Problem to solve. All lines with the word "resolution" must be pulled from the entries below.

Stored data entries.
☆ ☆ ☆ ☆ ☆

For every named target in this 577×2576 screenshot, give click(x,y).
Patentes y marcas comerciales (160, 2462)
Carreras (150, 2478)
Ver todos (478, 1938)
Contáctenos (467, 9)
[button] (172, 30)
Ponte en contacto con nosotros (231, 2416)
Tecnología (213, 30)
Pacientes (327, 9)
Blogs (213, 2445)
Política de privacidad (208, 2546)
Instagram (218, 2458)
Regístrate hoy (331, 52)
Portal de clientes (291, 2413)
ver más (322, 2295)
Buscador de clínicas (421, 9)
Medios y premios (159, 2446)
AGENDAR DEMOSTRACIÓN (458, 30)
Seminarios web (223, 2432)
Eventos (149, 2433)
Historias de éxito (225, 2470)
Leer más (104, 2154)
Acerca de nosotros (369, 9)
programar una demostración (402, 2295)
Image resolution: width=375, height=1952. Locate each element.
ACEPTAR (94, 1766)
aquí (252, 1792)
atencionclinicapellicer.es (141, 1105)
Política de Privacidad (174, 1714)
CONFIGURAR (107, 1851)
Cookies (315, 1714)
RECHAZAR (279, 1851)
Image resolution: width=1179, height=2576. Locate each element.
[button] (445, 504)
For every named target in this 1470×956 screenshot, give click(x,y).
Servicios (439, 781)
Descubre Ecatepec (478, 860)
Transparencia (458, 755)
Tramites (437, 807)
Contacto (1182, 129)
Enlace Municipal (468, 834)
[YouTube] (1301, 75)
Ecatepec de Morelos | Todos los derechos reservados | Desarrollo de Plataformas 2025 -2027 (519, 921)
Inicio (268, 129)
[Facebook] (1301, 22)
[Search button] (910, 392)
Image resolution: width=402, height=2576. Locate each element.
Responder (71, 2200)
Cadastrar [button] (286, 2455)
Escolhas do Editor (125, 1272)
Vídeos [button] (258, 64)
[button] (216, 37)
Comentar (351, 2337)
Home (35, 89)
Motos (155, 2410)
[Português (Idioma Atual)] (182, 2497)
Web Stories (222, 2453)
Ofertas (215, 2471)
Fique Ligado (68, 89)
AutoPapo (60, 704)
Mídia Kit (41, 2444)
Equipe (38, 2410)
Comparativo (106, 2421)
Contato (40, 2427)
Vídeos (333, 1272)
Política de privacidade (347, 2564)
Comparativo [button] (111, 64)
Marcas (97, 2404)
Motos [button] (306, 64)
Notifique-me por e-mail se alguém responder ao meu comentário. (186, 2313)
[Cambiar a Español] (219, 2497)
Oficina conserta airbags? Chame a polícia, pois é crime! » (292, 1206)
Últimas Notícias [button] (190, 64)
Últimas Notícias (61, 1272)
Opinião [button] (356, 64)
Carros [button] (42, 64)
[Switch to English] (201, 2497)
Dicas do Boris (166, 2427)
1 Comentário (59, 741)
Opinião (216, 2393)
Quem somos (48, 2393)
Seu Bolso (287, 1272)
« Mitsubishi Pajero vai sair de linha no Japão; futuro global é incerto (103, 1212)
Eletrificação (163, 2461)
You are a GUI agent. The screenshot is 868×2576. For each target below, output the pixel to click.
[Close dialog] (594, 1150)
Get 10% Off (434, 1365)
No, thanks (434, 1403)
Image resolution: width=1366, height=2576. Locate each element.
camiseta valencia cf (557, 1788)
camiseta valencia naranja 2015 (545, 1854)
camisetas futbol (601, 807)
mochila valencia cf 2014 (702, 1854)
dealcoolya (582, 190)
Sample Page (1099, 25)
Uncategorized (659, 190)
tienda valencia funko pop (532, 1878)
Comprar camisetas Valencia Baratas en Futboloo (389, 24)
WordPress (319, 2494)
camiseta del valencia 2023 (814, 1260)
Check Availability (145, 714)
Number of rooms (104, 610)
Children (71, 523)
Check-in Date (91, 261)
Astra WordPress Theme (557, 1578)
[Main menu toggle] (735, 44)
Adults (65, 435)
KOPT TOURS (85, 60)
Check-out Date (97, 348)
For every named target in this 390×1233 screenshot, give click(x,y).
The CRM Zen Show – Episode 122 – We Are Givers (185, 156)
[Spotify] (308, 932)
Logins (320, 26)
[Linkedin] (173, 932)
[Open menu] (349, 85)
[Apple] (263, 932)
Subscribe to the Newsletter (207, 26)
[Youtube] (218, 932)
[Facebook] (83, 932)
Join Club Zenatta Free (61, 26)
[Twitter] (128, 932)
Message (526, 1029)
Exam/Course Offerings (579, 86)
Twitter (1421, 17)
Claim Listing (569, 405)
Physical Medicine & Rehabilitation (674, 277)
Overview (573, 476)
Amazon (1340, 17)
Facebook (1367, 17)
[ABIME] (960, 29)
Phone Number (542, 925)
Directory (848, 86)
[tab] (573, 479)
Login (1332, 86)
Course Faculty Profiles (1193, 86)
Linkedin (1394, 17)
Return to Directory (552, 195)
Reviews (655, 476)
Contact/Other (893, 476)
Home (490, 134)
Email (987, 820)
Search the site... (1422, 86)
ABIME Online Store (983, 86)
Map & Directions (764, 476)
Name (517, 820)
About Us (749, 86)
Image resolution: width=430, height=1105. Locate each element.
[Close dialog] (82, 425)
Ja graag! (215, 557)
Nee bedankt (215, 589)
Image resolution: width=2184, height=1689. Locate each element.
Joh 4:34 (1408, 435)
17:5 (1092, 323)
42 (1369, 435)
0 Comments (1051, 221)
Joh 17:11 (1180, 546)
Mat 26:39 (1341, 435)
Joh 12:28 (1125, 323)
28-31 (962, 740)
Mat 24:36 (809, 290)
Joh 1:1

☆ ☆ ☆ ☆ ☆

Written answer.
Image resolution: width=375, height=1952. Locate each element.
Image resolution: width=1179, height=2576. Locate each element.
Image resolution: width=402, height=2576. Locate each element.
Image resolution: width=1366, height=2576. Locate each element.
Image resolution: width=430, height=1105. Locate each element.
Image resolution: width=2184, height=1689. Locate each element.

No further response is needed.